Mid-life Crises are a Sign of Privilege

My sister is a funny woman. She has many talents and gifts and among them are an excellent sense of humour, turn of phrase and comic timing. Once, when were were both young, she introduced me to the concept of the mid-teen crisis. I heard the phrase first from my sister and she was ha-ha, only serious kind of funny.

It’s a real thing. All the pressures of being a teenage girl in a world of teenage boys combined with all the pressures of school life – it was a wild time back then and I can only imagine it’s become worse since I won’t tell you when. I will say I’m a lot older than she is. I have friends now who are parents to teenagers and all I can say is, good luck, cling on.

Can we talk about the male mid-life crisis? Just for a bit? The classic one – the sports car, the stupid affair, the ill-advised clothing, all the cliches. That one. It’s a gendered thing, I think. I seldom hear about women having one. It seems to be one more thing the Patriarchy arranges for its favoured sons, another indulgence, another affront.
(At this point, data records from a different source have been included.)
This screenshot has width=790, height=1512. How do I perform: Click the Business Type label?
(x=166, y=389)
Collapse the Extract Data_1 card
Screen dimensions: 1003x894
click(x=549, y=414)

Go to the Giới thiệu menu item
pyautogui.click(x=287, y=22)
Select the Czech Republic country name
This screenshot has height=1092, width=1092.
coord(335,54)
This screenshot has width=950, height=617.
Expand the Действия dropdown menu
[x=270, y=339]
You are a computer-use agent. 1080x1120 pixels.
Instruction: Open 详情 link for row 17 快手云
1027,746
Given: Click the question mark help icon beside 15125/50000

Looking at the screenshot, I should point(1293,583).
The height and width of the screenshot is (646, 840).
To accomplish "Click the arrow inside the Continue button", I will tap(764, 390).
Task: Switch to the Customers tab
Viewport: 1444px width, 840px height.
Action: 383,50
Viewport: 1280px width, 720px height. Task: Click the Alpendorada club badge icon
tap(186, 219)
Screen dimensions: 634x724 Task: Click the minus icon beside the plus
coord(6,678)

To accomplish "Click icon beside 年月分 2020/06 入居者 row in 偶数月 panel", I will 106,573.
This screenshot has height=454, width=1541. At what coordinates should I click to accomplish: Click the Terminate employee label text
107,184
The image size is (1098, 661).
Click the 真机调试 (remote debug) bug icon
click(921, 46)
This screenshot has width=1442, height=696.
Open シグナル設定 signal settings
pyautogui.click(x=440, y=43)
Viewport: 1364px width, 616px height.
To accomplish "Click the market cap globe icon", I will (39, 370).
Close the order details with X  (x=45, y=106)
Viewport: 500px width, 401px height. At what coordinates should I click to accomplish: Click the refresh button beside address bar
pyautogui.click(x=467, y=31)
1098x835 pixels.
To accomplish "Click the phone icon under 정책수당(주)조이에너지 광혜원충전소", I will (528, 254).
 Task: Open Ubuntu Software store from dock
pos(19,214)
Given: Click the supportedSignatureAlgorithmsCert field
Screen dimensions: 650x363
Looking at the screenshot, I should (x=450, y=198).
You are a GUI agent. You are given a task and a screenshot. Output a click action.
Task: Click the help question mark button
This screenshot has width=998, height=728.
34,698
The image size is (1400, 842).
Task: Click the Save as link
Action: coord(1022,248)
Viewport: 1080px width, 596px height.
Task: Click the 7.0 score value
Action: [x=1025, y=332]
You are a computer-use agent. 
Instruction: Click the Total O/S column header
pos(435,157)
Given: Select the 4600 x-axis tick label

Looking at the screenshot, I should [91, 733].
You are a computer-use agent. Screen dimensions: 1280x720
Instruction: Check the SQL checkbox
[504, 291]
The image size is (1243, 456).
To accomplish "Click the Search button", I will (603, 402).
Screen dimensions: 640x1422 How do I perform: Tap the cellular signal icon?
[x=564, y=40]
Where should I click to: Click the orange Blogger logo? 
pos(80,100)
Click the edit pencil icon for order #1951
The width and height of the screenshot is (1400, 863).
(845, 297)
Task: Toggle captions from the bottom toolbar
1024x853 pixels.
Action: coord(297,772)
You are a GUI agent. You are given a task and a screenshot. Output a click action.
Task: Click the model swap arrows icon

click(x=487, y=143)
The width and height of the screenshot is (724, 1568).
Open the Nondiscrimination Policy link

Getting old happens for most of us gently; a slow boat to the islands on a calm summer evening. I remember coming back from Stornoway to Ullapool after a stormy week on Lewis, past the Summer Isles, past Rhue and up Loch Broom, the calm water only disturbed by the slapping bow wave of the Cal-Mac ferry. The ferry terminal came into view so slowly that it hardly seemed to move at all. I thought I would spend the rest of my life rumbling gently and quietly into port. That’s what I thought life would be like.

It’s not. There’s an old man in the mirror every morning, face crumpled like packaging on the floor of a neglected goods room. It’s all creases on the face in the glass, wrinkles and lumps and wild, wild hair. Yesterday, or it feels like yesterday anyway, yesterday the face in the mirror was smooth, almost as smooth as the water on Loch Broom was thirty years and more ago. And that’s the thing. Thirty years is a long time to be getting older.

I am definitely in the second half of my life. Another few years and I don’t think any but the most charitable would call me middle-aged. I’m still at that awkward age. I think I’ve always been at an awkward age but let me talk this one through. Were I to die next week they’d say – you’d say if you knew me – “He was still so young.” I’m too old to be a young man and granted the innocence of the young. I’m too young yet to be granted the status of elder. In other words, I’m ripe for a mid-life crisis.

The thing is that mid-life crises are a massive expression of privilege. Even taking for granted that I should somehow, some day have the status of an elder anything is a statement of privilege. I am still a middle-aged, middle-class white man. I don’t need to worry all that much about my personal safety when I’m out and about. I’ve had a very good education at the expense mostly of the state and my parents. I didn’t have to work very hard to achieve the little I have achieved. I take for granted that people will help me when I’m in trouble and by and large that is what has always happened. It’s an accident of birth. I was born at a certain time in a certain place. I’ve done nothing myself to merit special treatment. To act as if I have or to fail to acknowledge the reality of my circumstances would be an expression of privilege.

I haven’t woken up disappointed in what I have failed to achieve. I don’t think that I deserve more just because of who I am. The crisis some men go through is the realisation that they have reached forty- or fifty-something and that they will never be the man they should have been, or wanted to be, or someone else wanted them to be. They deserved more, somehow, than what they have. More money, more recognition, more success, more sex. Different sex.

That’s the root of the mid-life crisis. The old man in the mirror where the young man once was. Maybe he wants the return of the whole, huge, meandering, senseless possibilities he once could almost taste even if he never really had full possession of them. Maybe people have stopped noticing him so much. Fewer opportunities at work. Fewer sexual encounters. Falling fertility, failing potency. Aches and pains and hints of mortality. Less feeling great, more feeling just meh. Meh-ddle age.

Mid-life crises are expensive too. You need a certain income to indulge one thoroughly. You have to believe that your needs and desires are more important than those of the people around you and that is difficult to sustain when more than a thousand people are dying with or from Covid19 every single day. Staying at home, washing your hands, covering that aging face when you do venture out all militate strongly against the full expression of the middle-aged man in crisis. It’s all privilege.

I don’t think I’m immune. I have a very silly, bright orange bicycle, not a sports car. I still harbour athletic ambitions. I squeeze myself into Lycra and try to ignore the belly that wasn’t there five minutes or five years ago, depending on my state of mind. However, my wife and I made promises to one another and I’m not going to break them just because I’m feeling unreasonably mortal. Promises matter. That’s one of the things I’ve found out.

I have a sample size here of one. I know I’ve been lucky in lots of different ways. I think I am going some way to recognising my own privilege in all of this and that makes a destructive mid-life crisis less likely. I can only hope so, anyway.